• [本文]
■ ■ ■ ■ ■ ■ ■

東京の下町で誕生したと言われている酎ハイ。もともとは戦後の混乱期に飲まれていた粗悪な焼酎を美味しく飲むための工夫として誕生したと言われています。
ただソーダを入れるだけではとても飲めたものではない。でももっと飲んでもらいたい。それで考えた居酒屋はシロップ屋やドリンク製造などの街の中小企業と手を組んで酎ハイを美味しくする液体を開発します。
古いお店はそれぞれ独自のレシピがあり、そのお店オリジナルの酎ハイの味で他店と競ってきたそうです。「あの店のハイボール(ここでは焼酎ハイボール)は旨い!」、ただそれだけでも十分な集客になっていました。
これが下町を中心に独自進化した大衆酒場と酎ハイの歴史。ガラパゴスとでもいいましょうか。ずっと下町でのみ愛されてきたこの謎の焼酎ハイボールですが、それに目をつけた大手酒造メーカーはこの酎ハイの製品化に挑みます。
現在では業界では「RTD」と言われ、一般的には缶チューハイとしてコンビニに多く並ぶ日常的なアルコールドリンクとして日本中に広まったのでした。缶チューハイのチューハイは元をたどればウィスキーハイボールが飲めなかった時代に下町で誕生したこの焼酎ハイボールという言葉の略称というわけ。
甲類やスピリッツをベースにソーダアップしフレーバーを添加した多くの缶酎ハイは、それでも下町の昔ながらの焼酎ハイボールとは似て非なるものでした。
下町の焼酎ハイボールは、正直言って何味なのかわからない。ウィスキーっぽい味だけどウィスキーが当たり前に飲める現代でもなぜかこちらを飲みたくなるのだから不思議。

■ ■ ■ ■ ■ ■ ■

• [データ一覧]
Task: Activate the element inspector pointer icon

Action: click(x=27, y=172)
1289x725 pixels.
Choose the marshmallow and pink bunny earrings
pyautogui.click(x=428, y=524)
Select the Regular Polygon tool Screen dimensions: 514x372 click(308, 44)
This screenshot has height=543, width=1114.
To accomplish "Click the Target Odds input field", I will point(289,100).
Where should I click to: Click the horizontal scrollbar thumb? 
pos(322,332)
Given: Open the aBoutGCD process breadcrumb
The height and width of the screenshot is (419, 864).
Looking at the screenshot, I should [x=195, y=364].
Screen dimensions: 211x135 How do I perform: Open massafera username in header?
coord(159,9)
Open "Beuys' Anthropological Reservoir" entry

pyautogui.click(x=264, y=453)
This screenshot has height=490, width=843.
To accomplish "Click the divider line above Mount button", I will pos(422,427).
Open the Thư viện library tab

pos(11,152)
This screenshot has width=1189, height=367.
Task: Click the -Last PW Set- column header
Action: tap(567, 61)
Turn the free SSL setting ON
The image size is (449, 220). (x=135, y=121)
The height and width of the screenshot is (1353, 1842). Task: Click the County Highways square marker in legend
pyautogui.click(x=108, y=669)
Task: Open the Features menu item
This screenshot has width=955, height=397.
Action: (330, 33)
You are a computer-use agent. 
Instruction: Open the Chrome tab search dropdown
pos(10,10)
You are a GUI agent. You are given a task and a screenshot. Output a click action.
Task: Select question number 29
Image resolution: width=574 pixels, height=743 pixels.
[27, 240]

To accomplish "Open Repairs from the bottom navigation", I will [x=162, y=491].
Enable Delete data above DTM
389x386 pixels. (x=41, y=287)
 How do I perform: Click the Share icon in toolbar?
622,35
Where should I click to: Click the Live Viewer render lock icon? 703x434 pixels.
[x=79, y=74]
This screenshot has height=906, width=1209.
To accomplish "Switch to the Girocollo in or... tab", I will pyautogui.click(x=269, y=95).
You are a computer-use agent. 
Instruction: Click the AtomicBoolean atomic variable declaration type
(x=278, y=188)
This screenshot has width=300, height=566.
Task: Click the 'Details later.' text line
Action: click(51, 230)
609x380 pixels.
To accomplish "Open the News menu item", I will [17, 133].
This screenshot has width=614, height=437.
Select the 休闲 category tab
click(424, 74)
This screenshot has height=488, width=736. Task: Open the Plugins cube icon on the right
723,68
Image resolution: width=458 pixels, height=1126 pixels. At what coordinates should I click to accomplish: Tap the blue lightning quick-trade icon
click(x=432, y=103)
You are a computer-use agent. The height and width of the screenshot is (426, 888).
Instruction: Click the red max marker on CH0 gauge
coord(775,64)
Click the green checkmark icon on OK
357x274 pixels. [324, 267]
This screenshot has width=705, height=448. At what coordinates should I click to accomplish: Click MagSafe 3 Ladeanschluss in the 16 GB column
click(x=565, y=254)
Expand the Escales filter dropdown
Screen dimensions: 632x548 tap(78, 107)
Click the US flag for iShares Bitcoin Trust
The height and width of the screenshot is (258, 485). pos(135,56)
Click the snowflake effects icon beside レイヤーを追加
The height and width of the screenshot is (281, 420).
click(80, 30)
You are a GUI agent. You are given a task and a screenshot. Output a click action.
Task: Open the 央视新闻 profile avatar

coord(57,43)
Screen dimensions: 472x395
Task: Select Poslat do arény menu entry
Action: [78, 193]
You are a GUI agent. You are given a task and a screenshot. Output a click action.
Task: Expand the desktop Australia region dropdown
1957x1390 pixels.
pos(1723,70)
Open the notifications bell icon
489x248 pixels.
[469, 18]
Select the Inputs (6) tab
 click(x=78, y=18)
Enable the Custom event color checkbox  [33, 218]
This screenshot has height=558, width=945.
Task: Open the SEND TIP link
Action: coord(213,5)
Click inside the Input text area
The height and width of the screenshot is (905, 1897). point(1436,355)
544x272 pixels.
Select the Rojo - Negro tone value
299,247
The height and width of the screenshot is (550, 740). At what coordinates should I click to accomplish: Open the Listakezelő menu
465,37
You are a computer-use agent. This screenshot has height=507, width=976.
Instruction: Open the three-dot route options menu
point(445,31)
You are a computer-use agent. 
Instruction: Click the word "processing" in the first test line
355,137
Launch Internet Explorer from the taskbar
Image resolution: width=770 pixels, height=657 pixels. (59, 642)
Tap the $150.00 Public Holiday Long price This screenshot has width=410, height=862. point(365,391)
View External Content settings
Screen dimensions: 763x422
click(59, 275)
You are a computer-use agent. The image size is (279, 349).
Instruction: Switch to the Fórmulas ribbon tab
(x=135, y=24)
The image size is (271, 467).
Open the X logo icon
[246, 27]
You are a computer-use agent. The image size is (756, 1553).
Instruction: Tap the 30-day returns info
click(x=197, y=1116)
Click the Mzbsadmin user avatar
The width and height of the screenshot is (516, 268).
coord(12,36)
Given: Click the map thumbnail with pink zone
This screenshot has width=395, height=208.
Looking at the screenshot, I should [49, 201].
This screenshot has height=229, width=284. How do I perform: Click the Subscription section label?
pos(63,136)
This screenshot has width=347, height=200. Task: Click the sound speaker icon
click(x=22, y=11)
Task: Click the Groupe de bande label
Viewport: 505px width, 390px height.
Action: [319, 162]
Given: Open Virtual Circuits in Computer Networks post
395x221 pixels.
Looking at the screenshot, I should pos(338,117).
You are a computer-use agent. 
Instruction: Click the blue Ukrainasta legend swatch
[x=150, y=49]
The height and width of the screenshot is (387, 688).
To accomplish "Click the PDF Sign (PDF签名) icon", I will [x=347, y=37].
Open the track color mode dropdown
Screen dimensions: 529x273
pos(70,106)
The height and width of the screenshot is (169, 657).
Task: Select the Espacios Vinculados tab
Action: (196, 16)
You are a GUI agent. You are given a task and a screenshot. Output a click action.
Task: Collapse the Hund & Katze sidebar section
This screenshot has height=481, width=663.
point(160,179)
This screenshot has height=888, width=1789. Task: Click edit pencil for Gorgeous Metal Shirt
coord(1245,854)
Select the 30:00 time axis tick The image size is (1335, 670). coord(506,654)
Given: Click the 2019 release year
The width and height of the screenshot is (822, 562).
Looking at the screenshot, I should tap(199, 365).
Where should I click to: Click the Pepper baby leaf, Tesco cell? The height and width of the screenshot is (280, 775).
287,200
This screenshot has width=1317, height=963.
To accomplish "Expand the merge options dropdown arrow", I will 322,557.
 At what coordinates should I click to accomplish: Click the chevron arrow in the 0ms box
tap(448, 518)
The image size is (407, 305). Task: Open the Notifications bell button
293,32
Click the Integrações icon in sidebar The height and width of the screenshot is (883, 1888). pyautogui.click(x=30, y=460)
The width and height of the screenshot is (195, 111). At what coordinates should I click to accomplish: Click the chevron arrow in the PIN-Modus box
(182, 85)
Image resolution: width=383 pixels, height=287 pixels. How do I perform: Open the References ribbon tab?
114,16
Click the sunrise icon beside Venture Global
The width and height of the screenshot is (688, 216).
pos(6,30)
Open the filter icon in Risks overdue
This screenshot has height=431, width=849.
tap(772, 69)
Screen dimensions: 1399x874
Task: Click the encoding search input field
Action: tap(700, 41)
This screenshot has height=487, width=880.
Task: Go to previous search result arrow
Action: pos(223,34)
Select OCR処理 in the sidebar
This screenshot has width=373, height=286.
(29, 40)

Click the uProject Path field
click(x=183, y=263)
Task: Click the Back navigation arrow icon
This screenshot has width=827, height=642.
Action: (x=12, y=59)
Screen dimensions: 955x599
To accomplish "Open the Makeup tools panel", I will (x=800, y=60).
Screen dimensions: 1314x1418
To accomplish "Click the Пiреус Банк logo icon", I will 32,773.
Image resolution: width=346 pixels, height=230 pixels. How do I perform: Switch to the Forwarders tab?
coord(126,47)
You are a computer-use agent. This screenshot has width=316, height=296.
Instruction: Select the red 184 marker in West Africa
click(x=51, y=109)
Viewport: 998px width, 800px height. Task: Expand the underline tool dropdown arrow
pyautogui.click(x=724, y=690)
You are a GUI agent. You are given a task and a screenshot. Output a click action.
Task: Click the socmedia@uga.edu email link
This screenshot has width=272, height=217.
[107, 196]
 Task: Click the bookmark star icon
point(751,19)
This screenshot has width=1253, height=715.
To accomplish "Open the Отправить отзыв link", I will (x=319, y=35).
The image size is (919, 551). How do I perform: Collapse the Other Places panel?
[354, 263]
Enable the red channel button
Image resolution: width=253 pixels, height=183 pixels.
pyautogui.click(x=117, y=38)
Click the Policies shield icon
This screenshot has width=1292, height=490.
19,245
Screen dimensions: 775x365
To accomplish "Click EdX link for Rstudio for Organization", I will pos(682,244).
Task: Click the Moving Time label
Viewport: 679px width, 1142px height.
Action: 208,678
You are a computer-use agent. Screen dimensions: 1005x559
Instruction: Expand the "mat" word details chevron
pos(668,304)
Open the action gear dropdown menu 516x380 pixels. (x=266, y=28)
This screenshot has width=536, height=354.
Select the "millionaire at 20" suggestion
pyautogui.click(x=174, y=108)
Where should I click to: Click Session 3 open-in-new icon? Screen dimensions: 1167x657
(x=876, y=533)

■ ■ ■ ■ ■ ■ ■

• [実施事項]
A) 酎ハイについての本文から、「現在では業界では「RTD」と」から「飲みたくなるのだから不思議。」までをすべてそのまま書き出してください。
B) 酎ハイについての本文によると、居酒屋が街の中小企業と手を組んで酎ハイを美味しくする液体を開発したのはなぜですか。
C) 酎ハイについての本文を、最後の文の後から書き継いでください。

• [課題別の回答]
A)
現在では業界では「RTD」と言われ、一般的には缶チューハイとしてコンビニに多く並ぶ日常的なアルコールドリンクとして日本中に広まったのでした。缶チューハイのチューハイは元をたどればウィスキーハイボールが飲めなかった時代に下町で誕生したこの焼酎ハイボールという言葉の略称というわけ。
甲類やスピリッツをベースにソーダアップしフレーバーを添加した多くの缶酎ハイは、それでも下町の昔ながらの焼酎ハイボールとは似て非なるものでした。
下町の焼酎ハイボールは、正直言って何味なのかわからない。ウィスキーっぽい味だけどウィスキーが当たり前に飲める現代でもなぜかこちらを飲みたくなるのだから不思議。

B) 焼酎にただソーダを入れるだけでは、とても飲めたものではなかったからです。それでも、もっと飲んでもらいたいと考えたからです。

C)
そうして、大手ビールメーカーがレモン酎ハイなどを一般化していくなか、結局下町の焼酎ハイボールはガラパゴスのままで残ります。
それでも、甲類最大手のあの会社だけはこの焼酎ハイボールを諦めていませんでした。
そう、ご存知「宝酒造」です。宝酒造はもともと焼酎ハイボールの原点と言われる鐘ヶ淵界隈に大変強い会社でして、宝の社員も愛してやまないこの飲み物の製品化は何度かの紆余曲折あってついに実現しました。
それが宝酒造が発売する「タカラ焼酎ハイボール」です。琥珀色をしたタカラ焼酎ハイボールは、まさしく鐘ヶ淵・八広などでみかけるあの味なのです。
そのタカラ焼酎ハイボールが参考にしたお店のひとつがここ「亀屋」です。亀屋の味はタカラ焼酎ハイボールと瓜二つ。女将さんも、「うちは宝さんとは長い御縁ですから。宝さんの味とそっくりでしょう?うちが原点なのよ。」と話してくださいます。
予め前割りされた宝焼酎と特別な琥珀色のエキス。これがなぜか角瓶で冷やされているのが亀屋流。焼酎もグラスも炭酸も冷えているから氷を必要としない。炭酸はもちろん地元のアズマ炭酸です。薄はりのグラスで目分量でつくってもぴったりになるのは職人芸。
煮こごりやニラ玉、焼き鮭、ポークウインナーなどなんだか懐かしいと感じる家庭料理がおつまみで、350円がほとんど。焼酎ハイボールも280円と大変リーズナブルで、ここで二千円以上飲むと倒れちゃいます(笑)
昭和の経済成長の時代をいまもそのまま残す下町の焼酎ハイボールをだす老舗。昔から何も変わらないということがいかに素晴らしいかを教えてくれる気がします。
道路の拡幅で建物は新しくなりましたが、昔の暖簾やカウンターはそのまま新店に移設されていて、昔のお店で飲んでいるときと変わらない感覚です。
日本酒もクラフトビールも話題ですが、本当に東京に根付いてきた「酎ハイ」にもたまには目を向けてみてはいかがでしょう。
ごちそうさま。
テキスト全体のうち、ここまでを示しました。